Many of the preliminary draws had 1,200 or more spectators in attendance at the Amphitheatre, but the packed house on March 7 truly amazed out-of-province curlers and visitors.
Armstrong termed the Winnipeg Brier, “a spectacular ... From the time the first rock was thrown until the conquering Wood rink was piped off the ice surface by the pipe band of the Queen’s Own Cameron Highlanders, it was entertainment of the highest order.”
The pipe band led all the participating curlers to centre ice where the medal presentations were made. Dunbar’s Saskatchewan rink received silver trays as the runners-up, while Winnipeg Mayor John Queen presented the two Woods, Pollard and Enman with gold medals as the national champions.
The presence of a pipe band at the Brier was another first and became a tradition that continues at major championships to this day.
Overcome by the moment, Armstrong said he would take the spectacle of the Winnipeg Brier over the Rose, Sugar and Orange bowls of U.S. college football.
Armstrong said curling had arrived as a “big time sports attraction” with Winnipeg hosting the Canadian men’s championship and showing how the event could be staged on a bigger and better scale.
“Men who have been connected with the sport from anywhere up to 60 years, glanced over that great throng and with justifiable pride admitted it was really something which they had never dreamt of seeing. Talk to any of the visiting curlers and they readily attested to the fact.”

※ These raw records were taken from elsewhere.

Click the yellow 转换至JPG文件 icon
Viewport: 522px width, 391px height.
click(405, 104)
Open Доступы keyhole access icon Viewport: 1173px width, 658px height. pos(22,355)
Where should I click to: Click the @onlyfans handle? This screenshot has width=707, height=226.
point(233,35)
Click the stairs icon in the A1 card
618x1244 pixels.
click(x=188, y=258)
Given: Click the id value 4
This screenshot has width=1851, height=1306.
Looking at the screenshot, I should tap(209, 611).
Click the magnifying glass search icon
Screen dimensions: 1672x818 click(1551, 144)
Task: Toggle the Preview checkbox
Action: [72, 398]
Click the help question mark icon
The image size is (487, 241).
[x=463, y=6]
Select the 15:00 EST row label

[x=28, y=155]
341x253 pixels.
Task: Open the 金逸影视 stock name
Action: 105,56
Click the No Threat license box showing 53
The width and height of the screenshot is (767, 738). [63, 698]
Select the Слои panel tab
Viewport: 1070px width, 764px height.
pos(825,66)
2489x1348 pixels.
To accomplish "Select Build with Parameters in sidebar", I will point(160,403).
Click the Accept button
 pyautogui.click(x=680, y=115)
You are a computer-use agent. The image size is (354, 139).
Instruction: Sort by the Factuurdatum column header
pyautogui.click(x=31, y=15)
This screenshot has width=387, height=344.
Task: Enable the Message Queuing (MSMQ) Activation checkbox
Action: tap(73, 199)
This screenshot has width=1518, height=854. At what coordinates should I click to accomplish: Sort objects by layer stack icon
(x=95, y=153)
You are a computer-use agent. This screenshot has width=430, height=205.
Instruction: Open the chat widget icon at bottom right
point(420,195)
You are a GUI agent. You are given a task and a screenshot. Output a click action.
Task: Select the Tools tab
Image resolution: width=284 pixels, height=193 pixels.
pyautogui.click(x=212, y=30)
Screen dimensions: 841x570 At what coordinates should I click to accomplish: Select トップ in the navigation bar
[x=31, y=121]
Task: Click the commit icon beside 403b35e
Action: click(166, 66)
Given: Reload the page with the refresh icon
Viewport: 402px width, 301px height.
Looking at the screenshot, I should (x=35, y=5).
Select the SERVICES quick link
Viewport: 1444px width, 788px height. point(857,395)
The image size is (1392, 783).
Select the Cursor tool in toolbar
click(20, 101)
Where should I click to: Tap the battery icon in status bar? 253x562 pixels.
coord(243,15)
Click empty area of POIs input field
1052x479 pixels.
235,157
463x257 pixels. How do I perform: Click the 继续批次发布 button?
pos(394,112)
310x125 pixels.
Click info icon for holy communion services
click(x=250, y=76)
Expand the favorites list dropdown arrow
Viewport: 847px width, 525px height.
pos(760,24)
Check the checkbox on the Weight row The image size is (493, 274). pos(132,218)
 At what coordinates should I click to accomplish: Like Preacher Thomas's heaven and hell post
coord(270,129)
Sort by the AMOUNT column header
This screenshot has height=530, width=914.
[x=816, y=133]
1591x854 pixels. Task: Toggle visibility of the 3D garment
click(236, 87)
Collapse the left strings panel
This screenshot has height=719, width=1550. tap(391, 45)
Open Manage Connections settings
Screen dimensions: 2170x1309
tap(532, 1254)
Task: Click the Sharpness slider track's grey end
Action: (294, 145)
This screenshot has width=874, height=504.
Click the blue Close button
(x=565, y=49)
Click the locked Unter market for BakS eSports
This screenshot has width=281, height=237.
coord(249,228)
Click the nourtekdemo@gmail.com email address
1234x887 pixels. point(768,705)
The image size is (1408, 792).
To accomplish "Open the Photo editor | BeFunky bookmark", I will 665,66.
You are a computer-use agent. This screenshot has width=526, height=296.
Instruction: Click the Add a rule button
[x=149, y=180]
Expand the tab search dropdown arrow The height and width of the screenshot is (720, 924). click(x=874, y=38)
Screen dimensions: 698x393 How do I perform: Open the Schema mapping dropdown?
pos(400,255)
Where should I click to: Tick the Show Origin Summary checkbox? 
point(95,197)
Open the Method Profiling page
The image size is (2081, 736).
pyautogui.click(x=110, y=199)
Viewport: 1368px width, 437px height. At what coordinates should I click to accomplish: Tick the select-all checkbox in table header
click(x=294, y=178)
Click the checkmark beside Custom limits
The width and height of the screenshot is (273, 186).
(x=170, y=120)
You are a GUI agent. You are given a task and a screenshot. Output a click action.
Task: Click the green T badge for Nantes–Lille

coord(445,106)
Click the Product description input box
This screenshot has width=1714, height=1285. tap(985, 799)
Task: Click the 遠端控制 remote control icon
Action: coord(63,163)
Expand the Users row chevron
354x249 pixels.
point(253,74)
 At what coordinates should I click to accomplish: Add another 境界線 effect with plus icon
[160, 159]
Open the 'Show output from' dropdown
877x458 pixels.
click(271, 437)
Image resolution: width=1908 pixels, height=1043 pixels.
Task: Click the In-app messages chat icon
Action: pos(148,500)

No one regretted taking the championship westward from the cramped confines of Toronto’s Granite Curling Club to the larger venue of the Amphitheatre Arena. Some may have had initial doubts about the wisdom of the move, but as  people gathered en masse to watch the play on the ice, there was a consensus that host Winnipeg had demonstrated how Canadian curling at the national level was to be successfully showcased in the future. 
Thomas Caverhill, the president of the Macdonald Tobacco Company, the official sponsor of the national title, said, “It was marvellous. I had always known Winnipeg was a curling centre but the spontaneous reception the visitor and home curlers received was a revelation to me. We’re certainly elated the 1940 championships were conducted in your wonderful city.”
George Cameron, the western Brier official, who hailed from Winnipeg and originally conceived of the idea of a national men’s championship in 1924, said the shift of the Brier from Toronto to Winnipeg was “a noble experiment” that proved to be a winner.
Peter Lyall, a trustee of the Macdonald Brier since 1927, a Montréal curler and an ex-president of the Manitoba Curling Association when he earlier lived in Winnipeg, who Cameron enlisted to help promote the concept of a national title, called the Winnipeg Brier, “the greatest spectacle in the history of curling.”
C.B. Richardson, the secretary of the Macdonald Brier trustees, said he had seen nothing to equal the turn-out at the Amphitheatre. “We had been assured that this might happen,” added Richardson, “but never did we believe it until we saw it with our own eyes. And that pipe band show, with the kind permission of my friend Col. Hugh MacKenzie, was the finishing touch in it all.”
Out-of-province curlers said they were overwhelmed by the local hospitality and the turn-out at the Amphitheatre.
By the end of Winnipeg’s tenure as the host in 1940, the Brier had been changed forever. It had, as Armstrong mused, entered the big time as a result of being staged for the very first time in a curling-mad city in a curling-mad province. 
It was in Winnipeg that the Brier earned the status of a Canadian national sports extravaganza.